Le budget 2026 a été adopté sur le tard à Jemeppe-sur-Sambre alors que ce devoir a déjà été réalisé dans les autres communes fin 2025. Un budget qualifié de prudent qui n'annonce rien de révolutionnaire et c'est un euphémisme.
Presque 5 heures de débat, il fallait avoir de l'endurance hier à Moustier-sur-Sambre pour suivre le conseil communal et... une bonne vue également. Pas facile pour les quelques citoyens qui ont assisté au conseil de lire les nombreux chiffres exposés à l'occasion notamment du budget 2026 à plus de vingt mètres des premières rangées du public.
3P qui montent et un qui descend
Au niveau de l'ordinaire, Axel Cambron (JEM), l'échevin des finances a fait le topo sur les "4P". Entendez, personnel, police, pompier, pension.

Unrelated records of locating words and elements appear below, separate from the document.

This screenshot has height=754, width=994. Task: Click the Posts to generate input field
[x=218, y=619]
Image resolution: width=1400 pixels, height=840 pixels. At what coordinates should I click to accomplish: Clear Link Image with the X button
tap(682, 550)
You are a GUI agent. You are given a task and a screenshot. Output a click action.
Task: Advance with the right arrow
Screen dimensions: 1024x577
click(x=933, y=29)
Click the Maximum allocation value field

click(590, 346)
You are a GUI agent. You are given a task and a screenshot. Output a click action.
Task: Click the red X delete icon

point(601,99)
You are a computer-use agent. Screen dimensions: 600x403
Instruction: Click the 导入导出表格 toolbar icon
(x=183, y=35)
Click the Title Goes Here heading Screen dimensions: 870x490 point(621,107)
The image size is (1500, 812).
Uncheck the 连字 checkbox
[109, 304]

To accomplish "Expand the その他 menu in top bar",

Épinglons les dépenses du personnel qui passent de 10 millions à 10,175 millions à cause d'une indexation. Si la dotation à le police augmente, ce n'est pas le cas pour celle destinée à la zone de secours. Pour les pompiers, on passe d'un million à 915 000 euros (grâce au fait que la Province assume de plus en plus le financement des zones de secours). L'échevin des finances qualifie l'exercice budgétaire 2026 de prudent:
Si en 2024, le montant des investissements prévu au budget était de 25 millions d'euros. Deux ans après, on en est loin. 7 millions d'euros sont prévus. Pas grand chose à se mettre sous la dent comme grand projet. Épinglons tout de même des investissement pour la rénovation énergétique de plusieurs bâtiments (679 000 euros pour la rénovation du hall sportif et 529 000 euros pour le club de foot de Moustier).
Pas de lignes budgétaires pour la rénovation de la piscine de Moustier. Une piscine dont les travaux devraient pourtant commencer cette année. L'échevin des Finances dit attendre la confirmation d'importants subsides de la Wallonie. Des subsides qui seront plus que probablement accordés puisque Jemeppe-sur-Sambre s'est alliée avec les communes de Fosses-la-ville et de Floreffe pour gérer la piscine. Les publics fossois et floreffois auront accès à une piscine de proximité tout en bénéficiant d’un tarif préférentiel.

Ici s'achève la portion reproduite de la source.